→ **Required tasks**
[1] Translate into Spanish this sentence from the passage on the contemplation of Christ: "To get to know Christ we can do no better than approach the Word of God."
[2] Write a continuation of the passage on the contemplation of Christ, picking up after its final sentence.

→ **Reading text**
|---|

To get to know Christ we can do no better than approach the Word of God. Contemplation of Christ passes necessarily, even though not exclusively, through the knowledge of the Scriptures: an intimate and personal knowledge, which is acquired in the heart, because “only the heart sees the Word”.19 When the heart that reads and the eyes that discern are those of a believer,20 the written Word comes to life and gives rise to identification with Christ. And this precisely is our first commitment, as the Pope has reminded consecrated persons: “Every reality of consecrated life is born, and reborn every day, of the incessant contemplation of the countenance of Christ. The Church herself derives her impulse from the daily vision of the inexhaustible beauty of Christ her Spouse. If every Christian is a believer who contemplates God’s countenance in Jesus Christ, you are so in a special manner. For this reason you must never grow weary of meditating on the Sacred Scriptures, and especially on the holy Gospels, so that they may impress on you the traits of the Word Incarnate”.21

Prolonged listening to the Word is therefore a necessary condition for the contemplation of Christ, which leads us naturally to love, and this in turn to the free and necessary self-giving which is the beginning of exclusive acceptance. Martha learned from Jesus himself “the one thing that is needed”: to give oneself to listening to the Word. Here you have the best way in which to welcome God (cf. Lk 10,42). “If a man loves me”, said Jesus to the apostles gathered in the intimacy of the Last Supper, “he will keep my word, and my Father will love him and we will come to him and make our home with him” (Jn 14,23). The familiarity stemming from a personal meeting with Christ is nourished by reading his Word and putting it into practice (cf. Lk 8,19-21), and leads us to identification with his person and mission. “Religious”, as Vatican II had already told us, “must follow Christ as the one thing necessary, listening to his word and full of zeal for the things that are his”.22

Rightly has the GC25, in declaring that “for this reason our communities are called today more than ever in the past to make visible to young people, especially those poorest and most in need, the primacy of God, who has entered our life, won us over and placed us at the service of his Kingdom”,23 led us to place God as the unifying centre of our common life, and so “foster the central place of the Word of God in personal and community life”.24 This is the principal guideline running through the three fundamental aspects to which the GC25 drew our attention;25 in this way it has urged the Congregation to accept the Church’s invitation, so frequently repeated, to return to listening to the Word, so as to become familiar with Christ’s demands and become God’s family (cf. Mk 3,31-35).

|---|

→ **Data block**
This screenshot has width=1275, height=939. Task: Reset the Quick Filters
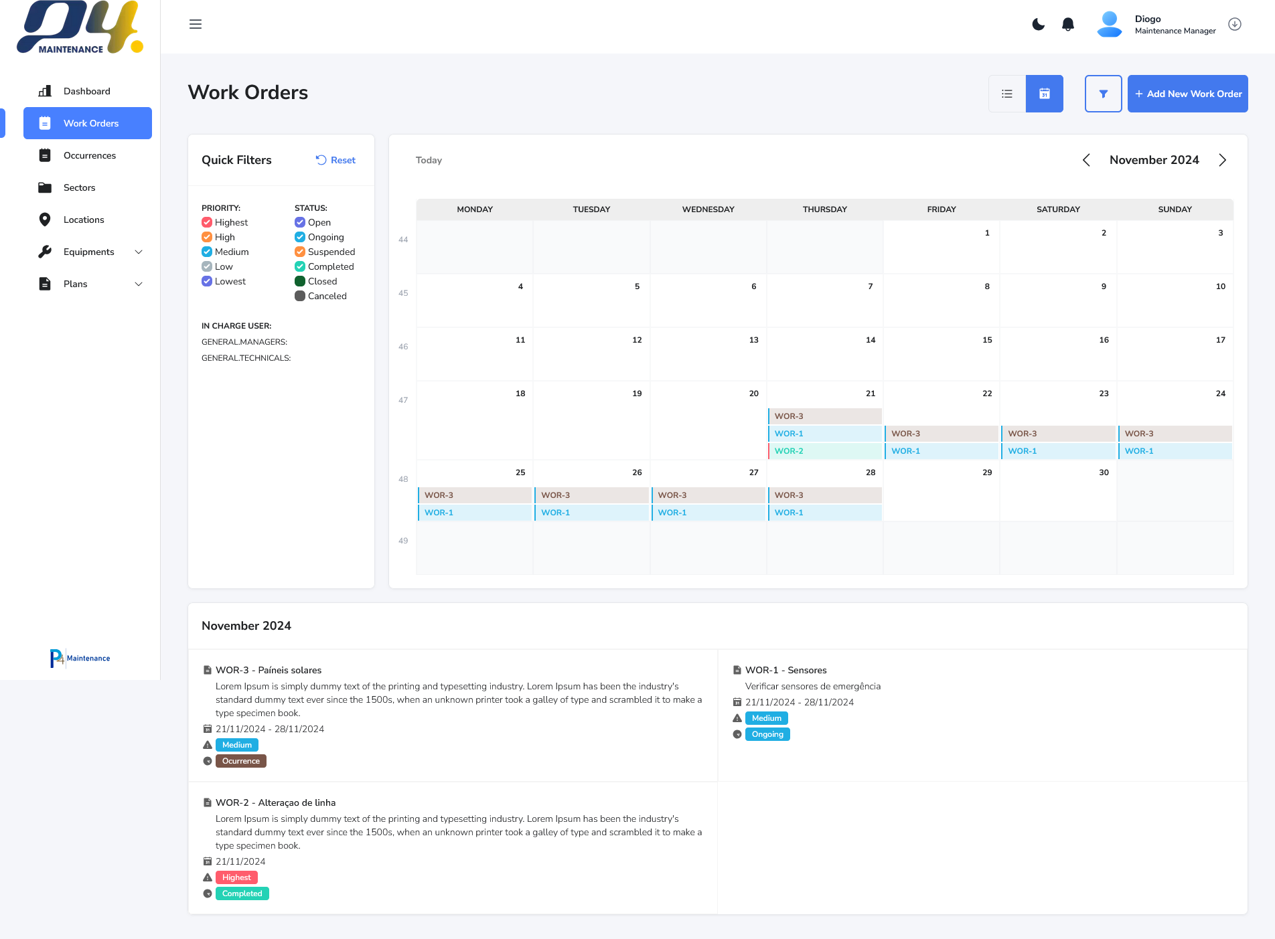click(x=335, y=160)
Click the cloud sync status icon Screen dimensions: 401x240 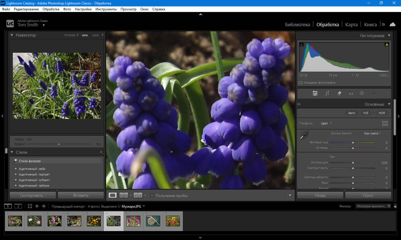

|---|

→ **Task answers**
[1] Para conocer a Cristo, no podemos hacer nada mejor que acercarnos a la Palabra de Dios.

[2]
And so, if “the spiritual life must be given pride of place” in our consecrated life; if “apostolic fruitfulness, generosity in love of the poor, and the ability to attract vocations among the younger generation depend on this priority and its growth”,26 there is no doubt that its primary source is the Word of God, “which nourishes a personal relationship with the living God and his will. Meditation on God's word, and on the mysteries of Christ in particular, gives rise to fervour in contemplation and the ardour of apostolic activity”.27



2. Listening to God’s Word as Salesians



We Salesians are firmly convinced that although “the gospel is one and the same for everyone, it is also true that it can be read through salesian spectacles, from which derives a salesian manner of living it”.28 Founders and foundresses were inspired by these texts in accepting their vocation and in discerning the charism and mission of their Institutes.29. Don Bosco too “looked at Christ so as to try to copy in himself those features which corresponded most closely to his own providential mission and to the spirit which must animate it”;30 in art. 11 of the Constitutions are set out these traits of the Lord’s figure of which when “reading the Gospel we become more aware.”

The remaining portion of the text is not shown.